(BIVN) – One day before the latest North Korean missile-launch provocation, Hawaii Congresswoman Tulsi Gabbard was grilling administration officials on diplomatic efforts, involving China, that she suggests do not seem to be working.
On Friday morning, the Defense Department detected and tracked a single North Korea missile launch, Pentagon spokesman Navy Capt. Jeff Davis said in a statement. The department believes the missile was an intercontinental ballistic missile, as had been expected, Davis said, adding that the missile was launched from Mupyong-ni, and traveled about 620 miles before splashing down in the Sea of Japan.
Rep. Gabbard questioned the effectiveness of U.S. efforts to deter the DPRK actions hours earlier in Washington, during a House Committee on Foreign Affairs hearing on U.S interests in the Asia-Pacific.
“The administration has come before our committee and spoken publicly about their focus and efforts on a diplomatic solution and resolution to the North Korea threat and crisis,” Rep. Gabbard said. “With China mobilizing its military along a North Korean border, stepping up its surveillance, it does not appear that serious diplomatic efforts are either working or continue to be underway, beyond saying ‘we think Russia and China need to comply with sanctions’.”
“Can you talk about how this budget actually supports a serious diplomatic strategy in resolving the threat from North Korea,” the Congresswoman asked Susan Thornton the State Department’s Acting Assistant Secretary in the Bureau of East Asian and Pacific Affairs. “If so what is it?” Gabbard asked.
Thornton responded that the state department is “trying to build up a pressure campaign so that (DPRK) can change the calculation that they’ve made surrounding the cost-benefit analysis of their weapons programs, and their missile programs.”
This is the transcript from the exchange:
GABBARD: So what happens? What happens next beyond that? What happens next after you started building the global pressure campaign?
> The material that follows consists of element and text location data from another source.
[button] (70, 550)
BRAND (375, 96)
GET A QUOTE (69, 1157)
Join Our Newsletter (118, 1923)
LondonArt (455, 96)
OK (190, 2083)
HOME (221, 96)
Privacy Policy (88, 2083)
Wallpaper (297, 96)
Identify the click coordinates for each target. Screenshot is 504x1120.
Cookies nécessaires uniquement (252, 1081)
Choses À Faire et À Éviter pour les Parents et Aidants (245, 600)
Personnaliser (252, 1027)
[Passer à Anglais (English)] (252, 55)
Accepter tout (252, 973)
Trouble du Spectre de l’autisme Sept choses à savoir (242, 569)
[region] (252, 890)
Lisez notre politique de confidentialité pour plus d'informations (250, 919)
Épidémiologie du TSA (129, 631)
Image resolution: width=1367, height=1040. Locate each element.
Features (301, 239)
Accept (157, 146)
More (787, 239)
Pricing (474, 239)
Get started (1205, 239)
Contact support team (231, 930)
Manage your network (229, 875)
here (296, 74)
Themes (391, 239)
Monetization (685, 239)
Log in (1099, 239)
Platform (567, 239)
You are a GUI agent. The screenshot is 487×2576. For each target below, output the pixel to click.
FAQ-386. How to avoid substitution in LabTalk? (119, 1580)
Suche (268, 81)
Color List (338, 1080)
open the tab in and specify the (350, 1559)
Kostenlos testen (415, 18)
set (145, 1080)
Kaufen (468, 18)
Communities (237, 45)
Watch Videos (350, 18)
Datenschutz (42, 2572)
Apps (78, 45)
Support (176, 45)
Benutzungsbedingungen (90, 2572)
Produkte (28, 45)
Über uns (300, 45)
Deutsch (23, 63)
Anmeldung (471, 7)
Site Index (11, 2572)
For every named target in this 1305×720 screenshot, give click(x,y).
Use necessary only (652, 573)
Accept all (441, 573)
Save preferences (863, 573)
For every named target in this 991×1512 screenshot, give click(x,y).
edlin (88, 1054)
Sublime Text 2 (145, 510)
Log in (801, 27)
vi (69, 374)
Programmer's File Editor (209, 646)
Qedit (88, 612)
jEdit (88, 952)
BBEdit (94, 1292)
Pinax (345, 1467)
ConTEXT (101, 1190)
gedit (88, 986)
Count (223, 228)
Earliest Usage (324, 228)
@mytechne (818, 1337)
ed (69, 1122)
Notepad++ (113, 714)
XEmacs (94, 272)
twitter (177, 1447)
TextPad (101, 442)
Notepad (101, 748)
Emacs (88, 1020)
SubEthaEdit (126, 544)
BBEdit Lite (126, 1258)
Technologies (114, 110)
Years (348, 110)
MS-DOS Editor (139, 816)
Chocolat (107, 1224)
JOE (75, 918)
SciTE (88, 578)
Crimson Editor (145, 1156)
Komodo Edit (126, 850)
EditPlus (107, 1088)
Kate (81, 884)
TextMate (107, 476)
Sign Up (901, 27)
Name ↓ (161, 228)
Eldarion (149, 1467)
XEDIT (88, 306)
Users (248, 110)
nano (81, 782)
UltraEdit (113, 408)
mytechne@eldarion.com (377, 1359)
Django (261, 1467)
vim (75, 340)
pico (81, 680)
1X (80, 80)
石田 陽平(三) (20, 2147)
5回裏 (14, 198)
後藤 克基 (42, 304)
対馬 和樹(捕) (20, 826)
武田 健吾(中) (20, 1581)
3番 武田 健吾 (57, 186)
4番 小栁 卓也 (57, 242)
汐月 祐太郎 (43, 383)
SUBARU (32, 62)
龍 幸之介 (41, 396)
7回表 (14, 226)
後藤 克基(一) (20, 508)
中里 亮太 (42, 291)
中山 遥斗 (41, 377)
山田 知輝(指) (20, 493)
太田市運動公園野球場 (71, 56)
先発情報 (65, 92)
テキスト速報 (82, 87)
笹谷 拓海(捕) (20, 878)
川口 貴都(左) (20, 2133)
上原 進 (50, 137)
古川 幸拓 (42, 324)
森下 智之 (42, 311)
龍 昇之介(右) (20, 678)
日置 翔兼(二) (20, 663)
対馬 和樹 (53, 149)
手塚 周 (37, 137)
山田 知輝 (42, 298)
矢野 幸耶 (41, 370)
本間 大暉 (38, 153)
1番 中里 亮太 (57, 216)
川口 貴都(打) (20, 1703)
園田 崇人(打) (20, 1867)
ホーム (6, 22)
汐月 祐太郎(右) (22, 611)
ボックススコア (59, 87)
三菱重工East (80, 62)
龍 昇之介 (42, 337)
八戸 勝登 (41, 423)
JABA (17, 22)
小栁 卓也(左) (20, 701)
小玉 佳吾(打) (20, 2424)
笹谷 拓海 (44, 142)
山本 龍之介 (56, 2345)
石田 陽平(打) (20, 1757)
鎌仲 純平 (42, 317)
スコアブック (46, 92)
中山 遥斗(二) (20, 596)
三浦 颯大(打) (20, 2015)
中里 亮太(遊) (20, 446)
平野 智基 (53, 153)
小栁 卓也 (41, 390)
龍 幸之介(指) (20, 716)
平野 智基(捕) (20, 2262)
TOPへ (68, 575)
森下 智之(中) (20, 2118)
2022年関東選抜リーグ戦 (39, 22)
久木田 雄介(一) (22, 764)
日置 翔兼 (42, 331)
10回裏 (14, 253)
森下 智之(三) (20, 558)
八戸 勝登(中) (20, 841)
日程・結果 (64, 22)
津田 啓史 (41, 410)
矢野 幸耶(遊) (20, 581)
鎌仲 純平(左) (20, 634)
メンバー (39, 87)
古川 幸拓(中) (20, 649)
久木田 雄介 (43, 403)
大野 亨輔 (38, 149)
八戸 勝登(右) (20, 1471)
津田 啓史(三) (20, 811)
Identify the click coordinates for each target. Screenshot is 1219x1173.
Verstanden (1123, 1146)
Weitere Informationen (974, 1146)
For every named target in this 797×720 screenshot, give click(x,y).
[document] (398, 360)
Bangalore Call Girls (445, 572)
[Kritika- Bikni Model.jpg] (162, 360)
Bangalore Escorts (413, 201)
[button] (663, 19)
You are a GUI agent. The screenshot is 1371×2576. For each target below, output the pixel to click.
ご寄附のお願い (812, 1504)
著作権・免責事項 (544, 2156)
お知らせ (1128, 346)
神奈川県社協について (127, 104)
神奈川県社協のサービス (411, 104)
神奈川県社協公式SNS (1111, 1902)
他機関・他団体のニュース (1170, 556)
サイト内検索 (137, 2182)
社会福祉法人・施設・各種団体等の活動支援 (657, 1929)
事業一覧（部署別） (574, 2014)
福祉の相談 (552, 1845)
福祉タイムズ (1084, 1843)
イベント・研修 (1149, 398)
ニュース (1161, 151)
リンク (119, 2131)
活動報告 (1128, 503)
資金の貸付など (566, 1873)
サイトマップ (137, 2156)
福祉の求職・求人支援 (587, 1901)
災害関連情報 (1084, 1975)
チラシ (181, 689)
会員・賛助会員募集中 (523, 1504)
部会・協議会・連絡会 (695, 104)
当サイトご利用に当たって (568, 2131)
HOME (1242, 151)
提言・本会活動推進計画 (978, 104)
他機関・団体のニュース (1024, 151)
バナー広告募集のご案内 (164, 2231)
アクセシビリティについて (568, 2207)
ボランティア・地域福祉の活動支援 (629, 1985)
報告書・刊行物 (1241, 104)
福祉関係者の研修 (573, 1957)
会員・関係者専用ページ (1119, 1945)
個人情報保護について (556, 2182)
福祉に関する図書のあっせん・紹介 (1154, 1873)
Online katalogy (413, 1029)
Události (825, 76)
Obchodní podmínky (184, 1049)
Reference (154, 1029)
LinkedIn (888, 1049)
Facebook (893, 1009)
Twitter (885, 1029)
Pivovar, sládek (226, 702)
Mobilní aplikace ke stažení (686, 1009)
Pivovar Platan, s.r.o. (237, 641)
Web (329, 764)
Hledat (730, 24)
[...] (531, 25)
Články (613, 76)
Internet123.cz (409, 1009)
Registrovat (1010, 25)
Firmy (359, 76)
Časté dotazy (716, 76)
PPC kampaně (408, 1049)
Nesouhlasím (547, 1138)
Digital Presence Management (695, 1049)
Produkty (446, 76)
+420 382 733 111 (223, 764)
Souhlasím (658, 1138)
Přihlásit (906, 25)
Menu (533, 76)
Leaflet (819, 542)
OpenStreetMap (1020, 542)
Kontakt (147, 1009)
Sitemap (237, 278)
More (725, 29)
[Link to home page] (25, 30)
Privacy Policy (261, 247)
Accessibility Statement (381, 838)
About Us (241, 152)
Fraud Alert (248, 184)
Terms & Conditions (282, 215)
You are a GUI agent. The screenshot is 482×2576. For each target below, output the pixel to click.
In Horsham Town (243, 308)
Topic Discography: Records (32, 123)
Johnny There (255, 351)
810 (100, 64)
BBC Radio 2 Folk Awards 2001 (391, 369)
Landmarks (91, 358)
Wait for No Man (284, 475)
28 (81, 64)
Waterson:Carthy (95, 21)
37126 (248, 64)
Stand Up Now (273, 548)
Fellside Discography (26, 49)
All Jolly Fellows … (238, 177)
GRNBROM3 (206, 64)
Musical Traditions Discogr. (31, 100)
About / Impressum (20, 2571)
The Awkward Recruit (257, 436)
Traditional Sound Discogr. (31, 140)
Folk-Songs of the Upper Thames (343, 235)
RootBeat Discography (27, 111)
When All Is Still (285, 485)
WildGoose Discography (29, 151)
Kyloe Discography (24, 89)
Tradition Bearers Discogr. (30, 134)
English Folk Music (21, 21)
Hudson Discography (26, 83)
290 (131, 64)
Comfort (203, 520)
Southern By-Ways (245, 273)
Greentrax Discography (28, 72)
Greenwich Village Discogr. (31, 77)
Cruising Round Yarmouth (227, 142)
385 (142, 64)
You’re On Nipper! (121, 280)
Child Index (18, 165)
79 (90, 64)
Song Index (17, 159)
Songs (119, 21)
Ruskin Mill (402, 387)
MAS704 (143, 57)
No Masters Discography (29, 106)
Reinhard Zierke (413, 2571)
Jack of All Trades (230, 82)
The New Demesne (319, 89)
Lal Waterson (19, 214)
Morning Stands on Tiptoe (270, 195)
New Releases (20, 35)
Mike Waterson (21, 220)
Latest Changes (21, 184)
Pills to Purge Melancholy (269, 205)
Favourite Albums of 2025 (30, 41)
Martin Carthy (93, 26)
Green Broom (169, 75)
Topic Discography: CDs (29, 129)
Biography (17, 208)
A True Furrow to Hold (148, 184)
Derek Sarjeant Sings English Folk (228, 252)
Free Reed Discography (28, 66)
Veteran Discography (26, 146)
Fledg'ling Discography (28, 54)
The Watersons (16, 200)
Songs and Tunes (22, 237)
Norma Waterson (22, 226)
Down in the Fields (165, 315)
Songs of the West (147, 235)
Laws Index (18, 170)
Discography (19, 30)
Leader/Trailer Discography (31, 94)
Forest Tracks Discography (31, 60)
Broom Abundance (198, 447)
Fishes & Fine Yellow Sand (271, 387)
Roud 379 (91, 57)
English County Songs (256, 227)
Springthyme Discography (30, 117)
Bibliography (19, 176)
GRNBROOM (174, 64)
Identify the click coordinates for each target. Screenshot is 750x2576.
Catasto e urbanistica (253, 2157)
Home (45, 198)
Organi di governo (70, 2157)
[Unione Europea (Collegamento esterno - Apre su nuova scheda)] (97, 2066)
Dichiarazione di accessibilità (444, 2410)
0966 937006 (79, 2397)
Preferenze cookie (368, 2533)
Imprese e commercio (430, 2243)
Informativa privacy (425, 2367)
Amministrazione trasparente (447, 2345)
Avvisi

THORNTON: We just started building the global pressure campaign, basically in April. We’ve been talking – of course – to the Chinese and the Russians, and other major players. The third change from previous practices is that we have really put the onus on China to do a lot more than they’ve ever done.
GABBARD: Are they?
THORNTON: And they are doing more than they’ve ever done before.
GABBARD: It seems like they’re preparing for something other than a diplomatic solution at this point.
THORNTON: I would not necessarily go quite that far. I think they are very much focused on a peaceful resolution. They do agree that there needs to be an increase in pressure on the North Korean regime. And they want that to happen in a way that brings the north back to the negotiating table as quickly as possible. The problem is that right now the North doesn’t seem to be very inclined to come back to the negotiating table with any kind of serious attitude or proposal. So what we’re doing is continuing to sort of squeeze and close the vice and hope that that brings about a reckoning in that that they’re paying too much for their weapons programs
Meanwhile, in response to today’s North Korea’s intercontinental ballistic missile launch, U.S. Eighth Army and South Korean army personnel conducted a second combined training event to exercise assets, including the Army Tactical Missile System and South Korea’s Hyunmoo Missile II, which previously fired missiles into territorial waters of South Korea along the country’s eastern coast July 5.
“The ATACMS can be rapidly deployed and engaged and provides deep-strike precision capability, enabling the U.S.-South Korean alliance to engage a full array of time-critical targets under all weather conditions,” defense department officials said.